Modern micro and nano fabrication now let us make complex and highly functional optics. Examples include sophisticated metasurfaces and highly programmable and even self-configuring silicon photonic interferometer meshes, with many potential applications in areas such as imaging, sensing and communications. Such systems are, however, quite unlike the previous optics of lenses, mirrors and prisms, so we also need new ways to think about them, physically and mathematically. Fortunately, there is a very powerful new “modal” approach for these and other complex wave systems, one that is both mathematically straightforward and physically directly meaningful. It leads to new fundamental physical laws and limits, gives new understanding of old optics, such as why your mobile phone camera needs thickness and where diffraction limits really come from, correctly counts channels for communication and sensing, and opens new design approaches and classes of optical systems and applications.
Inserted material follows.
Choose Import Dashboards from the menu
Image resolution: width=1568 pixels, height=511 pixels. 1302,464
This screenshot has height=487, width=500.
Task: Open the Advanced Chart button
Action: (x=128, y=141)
Programmable circuits based on such ideas can also exploit convenient new architectures, topologies and algorithms that allow simple control and even direct optical solution of difficult problems in real time. The talk will introduce these ideas, showing how these lead to new systems, applications, understanding, and limits in optics and waves generally.

 

Bio:

David Miller (B. Sc., St. Andrews, Ph.D., Heriot-Watt) is the W. M. Keck Professor of Electrical Engineering, and Professor by Courtesy of Applied Physics at Stanford University. Before Stanford, he was with Bell Laboratories from 1981 to 1996, as a department head from 1987. His interests include nanophotonics, quantum-well optoelectronics, and optics in information sensing, interconnects, and processing. He has published over 300 scientific papers, holds over 75 patents, has a Google h-index of over 110, is the author of the textbook Quantum Mechanics for Scientists and Engineers (Cambridge, 2008), and has taught open online quantum mechanics classes to over 80,000 students. He was President of the IEEE LEOS (now Photonics Society) in 1995, and has served on Boards for various societies, companies, and university and government bodies. He was awarded the OSA Adolph Lomb Medal and the R. W. Wood Prize, the ICO International Prize in Optics, the IEEE Third Millennium Medal, and the 2013 Carnegie Millennium Professorship. He is also a Fellow of AAAS, APS, OSA, IEEE, the Electromagnetics Academy, the Royal Society of London and the Royal Society of Edinburgh, holds two Honorary Doctorates, and is a Member of the US National Academies of Sciences and of Engineering.